* [GIVEN EXERCISE]: Format the material from the line containing "The width and height of the screenshot is (511, 1568)." up to and including the line containing "Action: 178,45" as a JSON list of strings. Use one string per line and leave out blank lines.

* [INFORMATION SUPPLIED]:
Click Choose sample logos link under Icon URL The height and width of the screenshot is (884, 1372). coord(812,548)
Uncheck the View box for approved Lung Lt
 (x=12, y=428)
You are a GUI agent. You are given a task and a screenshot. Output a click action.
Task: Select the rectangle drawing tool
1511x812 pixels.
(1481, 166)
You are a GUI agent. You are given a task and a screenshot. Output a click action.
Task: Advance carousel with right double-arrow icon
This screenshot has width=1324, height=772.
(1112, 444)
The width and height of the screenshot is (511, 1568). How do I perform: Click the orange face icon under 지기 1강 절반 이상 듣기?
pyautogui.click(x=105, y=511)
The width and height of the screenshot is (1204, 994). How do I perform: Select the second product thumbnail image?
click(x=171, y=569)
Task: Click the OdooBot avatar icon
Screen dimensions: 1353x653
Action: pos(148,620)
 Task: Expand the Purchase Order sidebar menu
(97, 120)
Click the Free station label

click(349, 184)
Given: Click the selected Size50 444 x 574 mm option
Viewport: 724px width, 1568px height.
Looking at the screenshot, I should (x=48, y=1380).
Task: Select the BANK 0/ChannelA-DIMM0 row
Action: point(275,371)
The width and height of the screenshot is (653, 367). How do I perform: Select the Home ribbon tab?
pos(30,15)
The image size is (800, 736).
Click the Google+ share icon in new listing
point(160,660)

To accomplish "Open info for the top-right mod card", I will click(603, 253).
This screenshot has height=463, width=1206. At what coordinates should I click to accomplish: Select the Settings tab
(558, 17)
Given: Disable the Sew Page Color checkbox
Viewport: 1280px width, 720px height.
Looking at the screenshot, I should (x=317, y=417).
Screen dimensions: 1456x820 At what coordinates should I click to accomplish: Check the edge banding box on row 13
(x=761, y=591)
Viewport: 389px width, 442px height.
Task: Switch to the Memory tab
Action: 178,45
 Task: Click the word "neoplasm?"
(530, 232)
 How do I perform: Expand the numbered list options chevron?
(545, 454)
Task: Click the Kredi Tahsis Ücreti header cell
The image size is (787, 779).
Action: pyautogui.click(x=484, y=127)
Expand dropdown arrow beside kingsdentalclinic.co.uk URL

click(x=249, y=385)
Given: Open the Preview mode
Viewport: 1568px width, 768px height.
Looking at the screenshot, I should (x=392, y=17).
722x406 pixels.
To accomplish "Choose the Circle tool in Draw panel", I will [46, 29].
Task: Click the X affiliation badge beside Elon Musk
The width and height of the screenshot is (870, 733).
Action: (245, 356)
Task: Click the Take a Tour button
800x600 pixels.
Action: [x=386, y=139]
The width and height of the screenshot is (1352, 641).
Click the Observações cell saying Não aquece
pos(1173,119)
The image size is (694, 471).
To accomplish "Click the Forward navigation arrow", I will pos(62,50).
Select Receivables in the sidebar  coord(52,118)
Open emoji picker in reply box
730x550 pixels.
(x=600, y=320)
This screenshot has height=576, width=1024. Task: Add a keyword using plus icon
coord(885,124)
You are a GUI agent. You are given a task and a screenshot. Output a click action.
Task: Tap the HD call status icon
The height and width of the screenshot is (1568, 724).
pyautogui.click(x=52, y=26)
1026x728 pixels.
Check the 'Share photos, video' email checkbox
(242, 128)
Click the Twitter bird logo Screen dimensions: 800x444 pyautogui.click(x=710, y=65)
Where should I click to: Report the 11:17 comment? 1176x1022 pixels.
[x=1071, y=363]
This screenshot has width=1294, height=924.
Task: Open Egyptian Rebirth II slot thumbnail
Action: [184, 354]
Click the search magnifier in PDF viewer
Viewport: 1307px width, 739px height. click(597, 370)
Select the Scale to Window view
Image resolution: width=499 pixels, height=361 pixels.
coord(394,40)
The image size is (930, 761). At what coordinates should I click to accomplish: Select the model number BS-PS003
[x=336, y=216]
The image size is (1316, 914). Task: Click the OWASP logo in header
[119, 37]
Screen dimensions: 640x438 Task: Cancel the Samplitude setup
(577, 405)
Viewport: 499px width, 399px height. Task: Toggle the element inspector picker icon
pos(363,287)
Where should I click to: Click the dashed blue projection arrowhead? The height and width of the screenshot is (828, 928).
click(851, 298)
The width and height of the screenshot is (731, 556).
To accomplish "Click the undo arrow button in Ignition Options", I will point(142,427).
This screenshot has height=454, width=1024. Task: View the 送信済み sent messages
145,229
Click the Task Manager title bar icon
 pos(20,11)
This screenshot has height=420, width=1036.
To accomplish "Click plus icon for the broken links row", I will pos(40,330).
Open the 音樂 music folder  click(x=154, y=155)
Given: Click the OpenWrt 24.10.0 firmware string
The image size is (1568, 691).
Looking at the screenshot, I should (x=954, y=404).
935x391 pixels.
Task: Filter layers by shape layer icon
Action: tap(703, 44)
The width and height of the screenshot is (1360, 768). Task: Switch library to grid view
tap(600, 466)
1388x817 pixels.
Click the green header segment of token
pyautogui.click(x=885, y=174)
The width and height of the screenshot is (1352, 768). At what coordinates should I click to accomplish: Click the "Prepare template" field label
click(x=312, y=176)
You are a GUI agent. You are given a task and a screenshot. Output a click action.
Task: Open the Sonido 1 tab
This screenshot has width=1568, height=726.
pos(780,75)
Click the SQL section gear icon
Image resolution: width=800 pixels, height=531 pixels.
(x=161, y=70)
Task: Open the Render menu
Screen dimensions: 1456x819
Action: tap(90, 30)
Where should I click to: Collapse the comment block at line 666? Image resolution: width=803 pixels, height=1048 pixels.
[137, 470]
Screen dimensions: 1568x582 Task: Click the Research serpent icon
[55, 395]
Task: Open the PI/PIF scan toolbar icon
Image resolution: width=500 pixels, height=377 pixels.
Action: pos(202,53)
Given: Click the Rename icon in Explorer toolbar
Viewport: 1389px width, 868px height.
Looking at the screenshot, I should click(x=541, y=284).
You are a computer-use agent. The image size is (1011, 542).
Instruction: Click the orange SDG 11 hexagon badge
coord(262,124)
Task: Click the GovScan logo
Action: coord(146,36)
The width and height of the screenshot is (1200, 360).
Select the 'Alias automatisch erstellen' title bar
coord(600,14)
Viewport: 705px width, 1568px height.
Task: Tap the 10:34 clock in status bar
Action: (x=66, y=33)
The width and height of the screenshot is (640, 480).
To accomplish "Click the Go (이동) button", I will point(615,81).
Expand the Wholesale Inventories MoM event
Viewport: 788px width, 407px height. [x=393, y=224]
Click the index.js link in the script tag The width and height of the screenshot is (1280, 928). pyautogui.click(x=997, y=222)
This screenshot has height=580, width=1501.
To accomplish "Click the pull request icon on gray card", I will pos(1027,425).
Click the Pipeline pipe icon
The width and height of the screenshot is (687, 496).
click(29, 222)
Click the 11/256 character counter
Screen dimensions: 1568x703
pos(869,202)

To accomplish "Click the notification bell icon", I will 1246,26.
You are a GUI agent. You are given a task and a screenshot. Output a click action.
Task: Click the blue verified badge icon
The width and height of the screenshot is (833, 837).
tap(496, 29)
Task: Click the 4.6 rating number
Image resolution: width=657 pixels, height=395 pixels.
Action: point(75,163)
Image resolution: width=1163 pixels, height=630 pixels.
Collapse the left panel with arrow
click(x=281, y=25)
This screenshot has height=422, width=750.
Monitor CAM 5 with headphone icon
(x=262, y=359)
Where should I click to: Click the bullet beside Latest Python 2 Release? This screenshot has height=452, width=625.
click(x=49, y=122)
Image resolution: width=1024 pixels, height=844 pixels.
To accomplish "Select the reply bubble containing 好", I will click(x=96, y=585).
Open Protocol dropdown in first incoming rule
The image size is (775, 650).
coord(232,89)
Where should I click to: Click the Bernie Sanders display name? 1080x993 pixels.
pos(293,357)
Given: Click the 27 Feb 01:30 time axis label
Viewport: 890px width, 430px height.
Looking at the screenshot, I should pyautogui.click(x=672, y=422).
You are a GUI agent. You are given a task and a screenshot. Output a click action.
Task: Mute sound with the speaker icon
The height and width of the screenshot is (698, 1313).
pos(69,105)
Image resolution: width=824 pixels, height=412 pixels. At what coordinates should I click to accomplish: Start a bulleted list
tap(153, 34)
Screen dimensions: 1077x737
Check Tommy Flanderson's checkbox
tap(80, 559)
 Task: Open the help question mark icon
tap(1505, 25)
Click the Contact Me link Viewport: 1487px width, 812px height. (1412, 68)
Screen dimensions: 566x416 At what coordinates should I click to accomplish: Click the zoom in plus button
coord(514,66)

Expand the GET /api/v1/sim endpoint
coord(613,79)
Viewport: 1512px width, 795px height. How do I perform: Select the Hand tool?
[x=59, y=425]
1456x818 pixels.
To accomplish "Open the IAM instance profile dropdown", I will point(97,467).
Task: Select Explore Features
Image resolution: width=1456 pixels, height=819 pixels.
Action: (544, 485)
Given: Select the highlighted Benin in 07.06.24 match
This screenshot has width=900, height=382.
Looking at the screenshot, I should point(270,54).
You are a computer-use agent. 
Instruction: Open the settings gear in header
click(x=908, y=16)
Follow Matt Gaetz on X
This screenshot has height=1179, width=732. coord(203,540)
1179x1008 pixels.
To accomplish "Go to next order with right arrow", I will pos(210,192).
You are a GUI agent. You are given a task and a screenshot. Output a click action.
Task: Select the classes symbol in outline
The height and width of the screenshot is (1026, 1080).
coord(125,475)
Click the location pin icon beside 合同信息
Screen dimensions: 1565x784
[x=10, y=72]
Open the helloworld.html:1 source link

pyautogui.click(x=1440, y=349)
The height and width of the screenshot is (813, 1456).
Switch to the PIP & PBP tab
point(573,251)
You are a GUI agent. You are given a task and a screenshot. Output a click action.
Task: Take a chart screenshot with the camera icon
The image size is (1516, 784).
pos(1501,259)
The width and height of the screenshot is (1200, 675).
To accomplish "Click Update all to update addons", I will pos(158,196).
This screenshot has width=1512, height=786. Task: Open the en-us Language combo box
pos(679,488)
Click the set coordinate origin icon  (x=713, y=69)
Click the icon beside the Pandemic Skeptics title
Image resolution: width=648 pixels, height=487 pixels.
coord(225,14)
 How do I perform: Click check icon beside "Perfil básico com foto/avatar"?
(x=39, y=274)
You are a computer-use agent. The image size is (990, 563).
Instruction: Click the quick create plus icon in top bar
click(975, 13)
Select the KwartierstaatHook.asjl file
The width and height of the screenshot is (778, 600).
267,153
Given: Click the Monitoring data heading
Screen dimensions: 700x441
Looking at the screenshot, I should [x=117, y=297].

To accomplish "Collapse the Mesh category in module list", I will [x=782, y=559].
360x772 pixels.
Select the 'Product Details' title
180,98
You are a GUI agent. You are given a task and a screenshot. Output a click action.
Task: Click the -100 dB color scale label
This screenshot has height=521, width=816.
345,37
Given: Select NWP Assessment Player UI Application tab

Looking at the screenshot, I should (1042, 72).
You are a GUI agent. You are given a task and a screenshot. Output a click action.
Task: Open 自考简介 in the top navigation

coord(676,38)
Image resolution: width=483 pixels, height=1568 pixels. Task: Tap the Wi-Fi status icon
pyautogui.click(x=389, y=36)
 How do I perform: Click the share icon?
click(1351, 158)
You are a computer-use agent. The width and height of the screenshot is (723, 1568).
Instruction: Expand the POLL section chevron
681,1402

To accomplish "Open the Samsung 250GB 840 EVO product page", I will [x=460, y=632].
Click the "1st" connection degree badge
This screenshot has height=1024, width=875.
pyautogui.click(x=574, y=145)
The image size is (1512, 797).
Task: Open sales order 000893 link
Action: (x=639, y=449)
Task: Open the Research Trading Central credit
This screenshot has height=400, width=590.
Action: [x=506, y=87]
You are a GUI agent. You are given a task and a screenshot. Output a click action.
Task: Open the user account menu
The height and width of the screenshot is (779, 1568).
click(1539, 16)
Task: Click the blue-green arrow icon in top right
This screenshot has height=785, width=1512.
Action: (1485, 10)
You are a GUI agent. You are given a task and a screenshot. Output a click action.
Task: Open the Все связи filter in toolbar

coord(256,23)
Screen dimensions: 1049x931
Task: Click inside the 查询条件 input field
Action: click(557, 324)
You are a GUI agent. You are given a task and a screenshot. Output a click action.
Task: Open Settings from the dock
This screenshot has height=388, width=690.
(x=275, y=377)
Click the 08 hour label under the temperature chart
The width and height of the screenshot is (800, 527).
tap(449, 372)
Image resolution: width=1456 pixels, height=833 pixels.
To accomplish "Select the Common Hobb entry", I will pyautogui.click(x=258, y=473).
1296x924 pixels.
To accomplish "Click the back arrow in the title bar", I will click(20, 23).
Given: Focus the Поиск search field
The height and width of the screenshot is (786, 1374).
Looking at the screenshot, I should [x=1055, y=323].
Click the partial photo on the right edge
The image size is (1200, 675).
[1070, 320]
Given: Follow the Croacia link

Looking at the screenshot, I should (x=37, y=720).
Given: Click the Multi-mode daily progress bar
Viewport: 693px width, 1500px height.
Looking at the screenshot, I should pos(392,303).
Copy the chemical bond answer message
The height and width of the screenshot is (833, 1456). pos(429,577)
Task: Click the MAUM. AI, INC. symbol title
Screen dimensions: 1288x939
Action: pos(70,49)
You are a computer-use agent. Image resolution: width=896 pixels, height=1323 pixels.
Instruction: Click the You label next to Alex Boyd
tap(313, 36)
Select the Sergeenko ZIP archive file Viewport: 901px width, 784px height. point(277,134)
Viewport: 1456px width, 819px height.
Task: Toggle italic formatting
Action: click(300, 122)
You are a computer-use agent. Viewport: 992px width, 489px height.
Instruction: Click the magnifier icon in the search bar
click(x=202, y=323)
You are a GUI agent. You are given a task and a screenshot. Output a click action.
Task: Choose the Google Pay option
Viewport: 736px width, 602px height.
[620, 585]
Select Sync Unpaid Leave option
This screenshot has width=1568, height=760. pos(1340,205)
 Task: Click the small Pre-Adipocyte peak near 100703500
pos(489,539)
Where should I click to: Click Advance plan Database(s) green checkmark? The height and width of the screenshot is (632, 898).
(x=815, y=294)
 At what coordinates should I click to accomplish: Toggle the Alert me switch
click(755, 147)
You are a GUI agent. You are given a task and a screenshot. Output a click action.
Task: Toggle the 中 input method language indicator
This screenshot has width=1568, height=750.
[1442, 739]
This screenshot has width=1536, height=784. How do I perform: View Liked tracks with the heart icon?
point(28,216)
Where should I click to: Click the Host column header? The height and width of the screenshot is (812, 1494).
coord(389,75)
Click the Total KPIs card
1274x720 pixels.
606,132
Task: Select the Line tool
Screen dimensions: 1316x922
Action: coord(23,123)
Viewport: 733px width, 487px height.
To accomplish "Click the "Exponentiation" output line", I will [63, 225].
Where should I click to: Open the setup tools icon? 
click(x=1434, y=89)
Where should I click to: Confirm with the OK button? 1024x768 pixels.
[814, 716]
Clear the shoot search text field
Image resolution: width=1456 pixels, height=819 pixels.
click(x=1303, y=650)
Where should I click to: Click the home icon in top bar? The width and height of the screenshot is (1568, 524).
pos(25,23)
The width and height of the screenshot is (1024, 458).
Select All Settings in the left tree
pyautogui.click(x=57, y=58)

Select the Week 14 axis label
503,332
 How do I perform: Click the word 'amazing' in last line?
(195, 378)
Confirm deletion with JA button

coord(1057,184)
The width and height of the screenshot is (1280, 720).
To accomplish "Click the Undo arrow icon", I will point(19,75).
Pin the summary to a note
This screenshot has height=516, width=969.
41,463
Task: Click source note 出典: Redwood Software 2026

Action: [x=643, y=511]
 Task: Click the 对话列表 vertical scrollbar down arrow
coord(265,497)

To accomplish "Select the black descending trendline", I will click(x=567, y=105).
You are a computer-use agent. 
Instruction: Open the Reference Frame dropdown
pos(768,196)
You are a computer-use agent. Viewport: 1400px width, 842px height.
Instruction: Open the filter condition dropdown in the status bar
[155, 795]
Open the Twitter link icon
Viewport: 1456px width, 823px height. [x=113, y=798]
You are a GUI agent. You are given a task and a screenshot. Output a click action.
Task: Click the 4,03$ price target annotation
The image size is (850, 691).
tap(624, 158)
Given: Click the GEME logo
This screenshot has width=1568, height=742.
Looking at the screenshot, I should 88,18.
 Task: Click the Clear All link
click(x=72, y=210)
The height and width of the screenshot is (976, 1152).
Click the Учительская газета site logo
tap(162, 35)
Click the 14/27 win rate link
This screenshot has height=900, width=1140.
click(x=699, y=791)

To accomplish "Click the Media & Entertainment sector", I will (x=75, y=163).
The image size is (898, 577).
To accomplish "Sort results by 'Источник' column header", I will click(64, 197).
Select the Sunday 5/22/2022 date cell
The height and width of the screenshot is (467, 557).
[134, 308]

* [RESPONSE TO THE TASK]:
[
  "The width and height of the screenshot is (511, 1568). How do I perform: Click the orange face icon under 지기 1강 절반 이상 듣기?",
  "pyautogui.click(x=105, y=511)",
  "The width and height of the screenshot is (1204, 994). How do I perform: Select the second product thumbnail image?",
  "click(x=171, y=569)",
  "Task: Click the OdooBot avatar icon",
  "Screen dimensions: 1353x653",
  "Action: pos(148,620)",
  " Task: Expand the Purchase Order sidebar menu",
  "(97, 120)",
  "Click the Free station label",
  "click(349, 184)",
  "Given: Click the selected Size50 444 x 574 mm option",
  "Viewport: 724px width, 1568px height.",
  "Looking at the screenshot, I should (x=48, y=1380).",
  "Task: Select the BANK 0/ChannelA-DIMM0 row",
  "Action: point(275,371)",
  "The width and height of the screenshot is (653, 367). How do I perform: Select the Home ribbon tab?",
  "pos(30,15)",
  "The image size is (800, 736).",
  "Click the Google+ share icon in new listing",
  "point(160,660)",
  "To accomplish \"Open info for the top-right mod card\", I will click(603, 253).",
  "This screenshot has height=463, width=1206. At what coordinates should I click to accomplish: Select the Settings tab",
  "(558, 17)",
  "Given: Disable the Sew Page Color checkbox",
  "Viewport: 1280px width, 720px height.",
  "Looking at the screenshot, I should (x=317, y=417).",
  "Screen dimensions: 1456x820 At what coordinates should I click to accomplish: Check the edge banding box on row 13",
  "(x=761, y=591)",
  "Viewport: 389px width, 442px height.",
  "Task: Switch to the Memory tab",
  "Action: 178,45"
]